Pour les voyageurs préférant une assistance guidée plutôt que de se rendre seuls aux guichets FRRO, VisaHQ peut intervenir rapidement. Via son portail indien (https://www.visahq.com/india/), ce service permet de télécharger les documents requis, de recevoir des mises à jour en temps réel et de prendre rendez-vous pour une visite en personne lorsque nécessaire, réduisant ainsi considérablement les temps d’attente en période de perturbations.

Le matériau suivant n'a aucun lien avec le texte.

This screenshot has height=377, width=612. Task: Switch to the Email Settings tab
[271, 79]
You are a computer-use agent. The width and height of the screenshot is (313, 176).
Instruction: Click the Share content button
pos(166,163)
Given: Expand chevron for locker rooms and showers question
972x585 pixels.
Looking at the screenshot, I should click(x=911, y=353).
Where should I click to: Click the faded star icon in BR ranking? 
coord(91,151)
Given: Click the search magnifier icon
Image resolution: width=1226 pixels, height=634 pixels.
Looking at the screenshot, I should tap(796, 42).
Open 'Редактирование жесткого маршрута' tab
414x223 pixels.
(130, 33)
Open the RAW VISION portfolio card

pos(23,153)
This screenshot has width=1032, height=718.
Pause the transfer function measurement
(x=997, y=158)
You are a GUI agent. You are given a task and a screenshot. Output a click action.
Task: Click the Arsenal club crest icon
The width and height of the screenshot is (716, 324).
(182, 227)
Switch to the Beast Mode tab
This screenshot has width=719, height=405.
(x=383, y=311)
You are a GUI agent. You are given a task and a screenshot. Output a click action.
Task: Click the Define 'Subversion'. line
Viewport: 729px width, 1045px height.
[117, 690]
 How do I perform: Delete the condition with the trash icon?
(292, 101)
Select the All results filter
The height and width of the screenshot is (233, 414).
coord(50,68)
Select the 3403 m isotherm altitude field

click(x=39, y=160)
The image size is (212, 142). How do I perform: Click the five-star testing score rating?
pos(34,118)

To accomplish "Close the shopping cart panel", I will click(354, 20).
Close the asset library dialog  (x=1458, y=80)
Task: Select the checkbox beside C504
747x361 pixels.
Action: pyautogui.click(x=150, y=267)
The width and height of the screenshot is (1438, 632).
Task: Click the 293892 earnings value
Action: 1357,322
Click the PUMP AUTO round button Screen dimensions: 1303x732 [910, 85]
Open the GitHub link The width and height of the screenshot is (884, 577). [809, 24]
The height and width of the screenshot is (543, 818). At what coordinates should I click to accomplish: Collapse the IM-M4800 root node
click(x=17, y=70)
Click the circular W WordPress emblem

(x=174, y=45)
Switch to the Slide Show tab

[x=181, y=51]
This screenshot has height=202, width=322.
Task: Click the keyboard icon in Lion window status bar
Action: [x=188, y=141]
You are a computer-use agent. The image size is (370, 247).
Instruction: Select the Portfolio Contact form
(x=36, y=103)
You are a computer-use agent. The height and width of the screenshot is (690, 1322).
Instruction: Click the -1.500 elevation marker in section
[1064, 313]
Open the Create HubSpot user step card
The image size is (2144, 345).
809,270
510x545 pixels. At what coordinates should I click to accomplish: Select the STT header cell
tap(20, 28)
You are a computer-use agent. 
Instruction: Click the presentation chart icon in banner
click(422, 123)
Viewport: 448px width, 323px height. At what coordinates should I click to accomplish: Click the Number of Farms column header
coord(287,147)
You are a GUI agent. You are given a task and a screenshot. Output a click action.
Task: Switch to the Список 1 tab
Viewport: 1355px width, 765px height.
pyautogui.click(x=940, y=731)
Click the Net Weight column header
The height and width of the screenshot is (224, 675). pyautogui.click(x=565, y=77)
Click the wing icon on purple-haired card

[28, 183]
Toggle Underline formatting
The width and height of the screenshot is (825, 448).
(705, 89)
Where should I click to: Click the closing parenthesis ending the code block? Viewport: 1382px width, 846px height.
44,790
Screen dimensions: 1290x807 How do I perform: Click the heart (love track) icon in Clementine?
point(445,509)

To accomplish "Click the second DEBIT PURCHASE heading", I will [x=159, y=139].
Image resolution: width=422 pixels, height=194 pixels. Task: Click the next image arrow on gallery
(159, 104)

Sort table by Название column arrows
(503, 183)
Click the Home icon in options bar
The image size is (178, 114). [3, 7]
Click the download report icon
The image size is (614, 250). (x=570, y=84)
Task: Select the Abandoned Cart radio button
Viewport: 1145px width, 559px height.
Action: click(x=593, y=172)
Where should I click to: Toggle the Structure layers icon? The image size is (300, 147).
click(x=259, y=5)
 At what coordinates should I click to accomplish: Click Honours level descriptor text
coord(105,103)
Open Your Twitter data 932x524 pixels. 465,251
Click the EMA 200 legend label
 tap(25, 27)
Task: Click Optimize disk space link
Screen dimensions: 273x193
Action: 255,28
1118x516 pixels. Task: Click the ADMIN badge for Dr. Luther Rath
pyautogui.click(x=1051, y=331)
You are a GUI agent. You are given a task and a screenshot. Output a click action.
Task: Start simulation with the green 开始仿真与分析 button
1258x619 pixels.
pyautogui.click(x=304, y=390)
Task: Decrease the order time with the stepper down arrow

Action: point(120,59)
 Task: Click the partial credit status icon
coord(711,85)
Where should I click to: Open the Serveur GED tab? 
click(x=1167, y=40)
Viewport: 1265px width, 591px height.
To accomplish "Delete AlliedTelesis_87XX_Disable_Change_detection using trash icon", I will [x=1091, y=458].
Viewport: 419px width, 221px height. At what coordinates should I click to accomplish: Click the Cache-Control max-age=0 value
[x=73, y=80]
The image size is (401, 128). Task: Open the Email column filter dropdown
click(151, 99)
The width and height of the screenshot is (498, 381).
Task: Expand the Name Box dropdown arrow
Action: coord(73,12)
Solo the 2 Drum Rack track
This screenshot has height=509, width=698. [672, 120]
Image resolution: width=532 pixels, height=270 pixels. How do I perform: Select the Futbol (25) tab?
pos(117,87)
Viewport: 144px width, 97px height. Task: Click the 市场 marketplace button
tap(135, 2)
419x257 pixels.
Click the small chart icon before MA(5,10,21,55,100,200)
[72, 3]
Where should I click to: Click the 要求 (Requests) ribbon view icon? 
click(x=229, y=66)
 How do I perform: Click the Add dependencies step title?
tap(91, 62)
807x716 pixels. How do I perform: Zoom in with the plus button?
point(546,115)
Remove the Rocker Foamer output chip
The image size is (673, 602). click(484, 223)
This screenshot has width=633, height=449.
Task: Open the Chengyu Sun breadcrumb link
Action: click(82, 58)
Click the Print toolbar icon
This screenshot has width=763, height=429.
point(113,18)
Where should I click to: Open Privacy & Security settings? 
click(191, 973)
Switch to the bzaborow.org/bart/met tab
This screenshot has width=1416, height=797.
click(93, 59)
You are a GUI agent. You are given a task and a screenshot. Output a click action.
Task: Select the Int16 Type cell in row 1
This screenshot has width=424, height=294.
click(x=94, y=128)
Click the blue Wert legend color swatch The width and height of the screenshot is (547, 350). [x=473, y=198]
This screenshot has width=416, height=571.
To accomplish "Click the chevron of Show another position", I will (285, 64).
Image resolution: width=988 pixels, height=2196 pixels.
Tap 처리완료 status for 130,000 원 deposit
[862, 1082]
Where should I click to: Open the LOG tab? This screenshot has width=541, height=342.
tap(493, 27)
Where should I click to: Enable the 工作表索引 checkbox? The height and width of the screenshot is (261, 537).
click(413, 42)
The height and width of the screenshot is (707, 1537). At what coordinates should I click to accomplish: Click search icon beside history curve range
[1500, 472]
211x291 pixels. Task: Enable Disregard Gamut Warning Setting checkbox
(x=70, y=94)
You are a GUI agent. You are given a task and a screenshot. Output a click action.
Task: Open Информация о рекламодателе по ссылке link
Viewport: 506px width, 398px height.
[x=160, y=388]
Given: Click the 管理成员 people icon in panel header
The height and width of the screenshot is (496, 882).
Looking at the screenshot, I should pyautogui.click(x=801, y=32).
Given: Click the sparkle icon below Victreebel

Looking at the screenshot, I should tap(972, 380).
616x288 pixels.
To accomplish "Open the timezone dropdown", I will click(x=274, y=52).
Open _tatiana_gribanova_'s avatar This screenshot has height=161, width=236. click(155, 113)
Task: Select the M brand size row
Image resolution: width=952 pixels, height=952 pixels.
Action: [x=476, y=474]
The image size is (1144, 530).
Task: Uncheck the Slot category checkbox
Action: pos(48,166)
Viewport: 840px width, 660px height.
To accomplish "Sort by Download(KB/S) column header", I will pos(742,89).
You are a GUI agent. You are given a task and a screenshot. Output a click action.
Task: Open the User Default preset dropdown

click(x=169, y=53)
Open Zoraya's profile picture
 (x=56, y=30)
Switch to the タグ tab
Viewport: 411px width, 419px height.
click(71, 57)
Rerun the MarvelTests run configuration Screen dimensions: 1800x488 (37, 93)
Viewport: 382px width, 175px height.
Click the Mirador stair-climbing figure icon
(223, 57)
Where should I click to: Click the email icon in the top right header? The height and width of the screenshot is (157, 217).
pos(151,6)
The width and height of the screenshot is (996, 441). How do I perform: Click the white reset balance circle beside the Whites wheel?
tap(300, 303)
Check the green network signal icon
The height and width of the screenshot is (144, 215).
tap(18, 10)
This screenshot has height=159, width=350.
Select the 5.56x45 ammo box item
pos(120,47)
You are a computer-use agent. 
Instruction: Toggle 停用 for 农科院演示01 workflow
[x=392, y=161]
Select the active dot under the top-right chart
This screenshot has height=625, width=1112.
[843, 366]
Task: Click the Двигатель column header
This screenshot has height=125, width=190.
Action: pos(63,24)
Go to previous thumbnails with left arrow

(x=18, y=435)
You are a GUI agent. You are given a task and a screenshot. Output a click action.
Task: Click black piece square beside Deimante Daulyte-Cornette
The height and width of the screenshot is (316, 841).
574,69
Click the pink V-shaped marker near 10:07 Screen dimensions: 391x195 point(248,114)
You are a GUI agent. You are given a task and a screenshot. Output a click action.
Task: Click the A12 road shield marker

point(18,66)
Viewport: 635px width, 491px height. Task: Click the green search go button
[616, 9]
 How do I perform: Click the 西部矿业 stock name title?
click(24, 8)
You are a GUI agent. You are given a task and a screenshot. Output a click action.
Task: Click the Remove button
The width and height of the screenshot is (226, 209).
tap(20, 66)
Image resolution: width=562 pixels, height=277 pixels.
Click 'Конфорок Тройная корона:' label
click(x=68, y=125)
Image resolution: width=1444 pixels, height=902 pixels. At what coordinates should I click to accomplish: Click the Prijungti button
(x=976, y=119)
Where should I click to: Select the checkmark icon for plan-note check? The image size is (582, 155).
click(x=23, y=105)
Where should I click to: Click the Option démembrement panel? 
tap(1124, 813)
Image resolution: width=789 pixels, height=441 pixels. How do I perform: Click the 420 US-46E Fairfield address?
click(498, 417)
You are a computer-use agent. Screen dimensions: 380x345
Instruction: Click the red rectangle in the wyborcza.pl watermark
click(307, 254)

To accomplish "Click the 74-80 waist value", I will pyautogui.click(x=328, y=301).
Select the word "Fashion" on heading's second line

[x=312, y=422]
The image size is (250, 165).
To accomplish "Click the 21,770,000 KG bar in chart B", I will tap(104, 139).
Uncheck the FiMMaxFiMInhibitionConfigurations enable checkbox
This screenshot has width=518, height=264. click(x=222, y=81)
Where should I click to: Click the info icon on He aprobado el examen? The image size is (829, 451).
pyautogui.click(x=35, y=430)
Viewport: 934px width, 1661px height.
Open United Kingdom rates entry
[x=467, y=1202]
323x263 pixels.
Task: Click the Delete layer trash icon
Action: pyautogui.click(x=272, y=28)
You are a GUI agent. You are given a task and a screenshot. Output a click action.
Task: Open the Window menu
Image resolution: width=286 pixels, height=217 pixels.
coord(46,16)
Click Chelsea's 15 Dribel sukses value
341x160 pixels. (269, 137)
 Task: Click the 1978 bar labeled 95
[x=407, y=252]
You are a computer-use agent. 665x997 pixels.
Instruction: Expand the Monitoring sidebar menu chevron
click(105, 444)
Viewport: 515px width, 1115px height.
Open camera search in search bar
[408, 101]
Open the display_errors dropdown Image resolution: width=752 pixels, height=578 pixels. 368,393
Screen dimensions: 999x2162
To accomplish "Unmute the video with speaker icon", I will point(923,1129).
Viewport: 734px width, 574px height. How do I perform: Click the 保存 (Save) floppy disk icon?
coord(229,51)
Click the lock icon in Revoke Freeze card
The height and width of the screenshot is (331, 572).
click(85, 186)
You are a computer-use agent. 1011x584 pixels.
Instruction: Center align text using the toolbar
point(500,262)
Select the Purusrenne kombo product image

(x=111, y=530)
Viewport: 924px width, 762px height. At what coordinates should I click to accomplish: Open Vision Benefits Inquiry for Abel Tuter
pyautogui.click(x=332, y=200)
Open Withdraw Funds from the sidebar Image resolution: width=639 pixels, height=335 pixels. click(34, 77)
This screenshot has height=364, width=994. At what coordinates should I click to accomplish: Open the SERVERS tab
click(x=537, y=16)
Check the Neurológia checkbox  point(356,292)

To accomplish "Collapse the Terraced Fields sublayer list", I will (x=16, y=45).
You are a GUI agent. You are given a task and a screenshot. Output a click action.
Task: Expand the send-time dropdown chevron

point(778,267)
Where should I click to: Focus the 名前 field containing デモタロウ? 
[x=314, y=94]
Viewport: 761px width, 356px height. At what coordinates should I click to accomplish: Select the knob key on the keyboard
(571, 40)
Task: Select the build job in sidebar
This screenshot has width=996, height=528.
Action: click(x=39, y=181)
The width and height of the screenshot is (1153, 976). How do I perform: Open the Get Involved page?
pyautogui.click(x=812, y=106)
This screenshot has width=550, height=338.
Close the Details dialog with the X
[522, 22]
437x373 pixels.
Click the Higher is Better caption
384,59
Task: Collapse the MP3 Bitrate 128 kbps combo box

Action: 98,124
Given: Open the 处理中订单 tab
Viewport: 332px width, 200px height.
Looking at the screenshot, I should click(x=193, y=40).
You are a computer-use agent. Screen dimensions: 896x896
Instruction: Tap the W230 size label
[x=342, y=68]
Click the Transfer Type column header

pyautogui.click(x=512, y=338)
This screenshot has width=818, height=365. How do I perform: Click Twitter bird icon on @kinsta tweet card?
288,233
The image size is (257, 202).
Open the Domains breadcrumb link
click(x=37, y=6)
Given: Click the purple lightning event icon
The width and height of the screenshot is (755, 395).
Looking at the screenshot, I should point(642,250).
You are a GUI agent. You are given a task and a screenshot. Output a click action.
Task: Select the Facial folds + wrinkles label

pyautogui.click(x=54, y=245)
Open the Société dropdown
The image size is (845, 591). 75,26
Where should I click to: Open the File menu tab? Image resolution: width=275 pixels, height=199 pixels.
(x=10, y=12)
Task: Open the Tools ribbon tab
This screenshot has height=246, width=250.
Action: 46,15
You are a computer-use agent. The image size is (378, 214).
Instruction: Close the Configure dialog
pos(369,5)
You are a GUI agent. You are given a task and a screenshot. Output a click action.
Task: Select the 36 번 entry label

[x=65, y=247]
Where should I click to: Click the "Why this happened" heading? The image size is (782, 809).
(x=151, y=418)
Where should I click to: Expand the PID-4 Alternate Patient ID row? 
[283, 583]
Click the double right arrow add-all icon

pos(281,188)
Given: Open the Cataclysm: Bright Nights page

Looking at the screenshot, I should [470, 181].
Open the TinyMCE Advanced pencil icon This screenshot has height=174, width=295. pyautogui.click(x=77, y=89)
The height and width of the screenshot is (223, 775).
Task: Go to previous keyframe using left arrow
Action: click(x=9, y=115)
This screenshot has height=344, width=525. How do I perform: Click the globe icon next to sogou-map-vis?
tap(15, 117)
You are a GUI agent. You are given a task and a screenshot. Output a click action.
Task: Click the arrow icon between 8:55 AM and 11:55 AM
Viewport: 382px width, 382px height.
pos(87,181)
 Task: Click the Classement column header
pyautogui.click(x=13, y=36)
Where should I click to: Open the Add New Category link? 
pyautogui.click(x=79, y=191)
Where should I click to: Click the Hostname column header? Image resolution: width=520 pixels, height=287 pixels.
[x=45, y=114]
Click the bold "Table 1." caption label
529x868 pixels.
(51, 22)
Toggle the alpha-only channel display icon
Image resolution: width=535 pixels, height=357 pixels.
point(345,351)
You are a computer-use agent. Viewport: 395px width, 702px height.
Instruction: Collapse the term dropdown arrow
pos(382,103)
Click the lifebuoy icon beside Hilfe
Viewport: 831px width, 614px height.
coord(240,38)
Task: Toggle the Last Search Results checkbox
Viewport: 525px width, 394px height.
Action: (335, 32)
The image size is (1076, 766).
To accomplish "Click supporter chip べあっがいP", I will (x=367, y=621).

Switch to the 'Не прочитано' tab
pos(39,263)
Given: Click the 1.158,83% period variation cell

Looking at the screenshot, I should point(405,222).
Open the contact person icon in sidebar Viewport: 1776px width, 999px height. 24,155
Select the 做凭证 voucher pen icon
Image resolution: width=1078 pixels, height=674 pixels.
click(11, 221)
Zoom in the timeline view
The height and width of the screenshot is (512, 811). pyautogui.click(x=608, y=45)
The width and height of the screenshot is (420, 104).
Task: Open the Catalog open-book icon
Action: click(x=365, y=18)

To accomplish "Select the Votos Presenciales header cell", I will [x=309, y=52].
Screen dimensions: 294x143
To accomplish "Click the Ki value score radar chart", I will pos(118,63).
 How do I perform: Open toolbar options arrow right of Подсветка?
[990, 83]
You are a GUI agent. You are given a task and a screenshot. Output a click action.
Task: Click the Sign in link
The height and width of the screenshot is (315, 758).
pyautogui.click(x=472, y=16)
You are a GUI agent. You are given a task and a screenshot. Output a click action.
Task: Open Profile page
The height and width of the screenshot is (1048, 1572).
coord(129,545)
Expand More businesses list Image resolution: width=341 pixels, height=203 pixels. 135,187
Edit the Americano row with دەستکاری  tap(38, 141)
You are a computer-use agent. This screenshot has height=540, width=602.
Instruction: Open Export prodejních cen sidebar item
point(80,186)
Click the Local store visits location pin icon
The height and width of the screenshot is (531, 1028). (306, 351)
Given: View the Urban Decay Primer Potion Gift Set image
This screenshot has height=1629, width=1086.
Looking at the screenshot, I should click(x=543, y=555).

Contrairement au dispositif d’auto-prolongation mis en place durant la pandémie, la directive de 2026 exige une demande formelle, mais dispense des pénalités de dépassement de séjour si le voyageur peut présenter une preuve de réservation annulée. Les FRRO ont reçu pour consigne d’accepter les visiteurs sans rendez-vous, de prolonger les visas touristiques, d’affaires et médicaux à court terme expirant entre le 28 février et le 7 mars, et de délivrer des permis de sortie gratuitement dès la reprise des vols commerciaux. Les compagnies aériennes ont été invitées à annoter les e-mails d’annulation afin qu’ils puissent servir de justificatifs auprès des agents FRRO. Les agences de gestion de voyages soulignent que cette mesure est cruciale pour les clients multinationaux effectuant des rotations régionales via les hubs indiens. « Notre équipe d’ingénieurs basée à Singapour devait transiter par Delhi avant de poursuivre vers l’Europe ; sans cette dérogation FRRO, ils auraient encouru une amende de 300 dollars pour dépassement de séjour », confie un responsable mobilité. Les chaînes hôtelières de Delhi et Mumbai rapportent une hausse de 15 % des nuitées imprévues, les passagers bloqués attendant de nouvelles correspondances. Les entreprises sont invitées à informer leurs collaborateurs voyageurs des documents nécessaires : (1) impressions ou captures d’écran de l’annulation de vol ; (2) photo d’identité du passeport ; (3) formulaire C en ligne dûment rempli ; (4) copie du visa en cours. Bien que la plupart des FRRO acceptent désormais les paiements électroniques, les autorités recommandent d’avoir de l’argent liquide en cas de panne des terminaux de paiement durant l’afflux. Pour les équipes mobilité, cet épisode souligne l’importance de maintenir à jour leurs réseaux de prestataires locaux. Les sociétés disposant déjà d’un conseil en immigration indienne ont pu obtenir des prolongations le jour même, tandis que les voyageurs autonomes ont dû patienter jusqu’à six heures à Bengaluru et Chennai.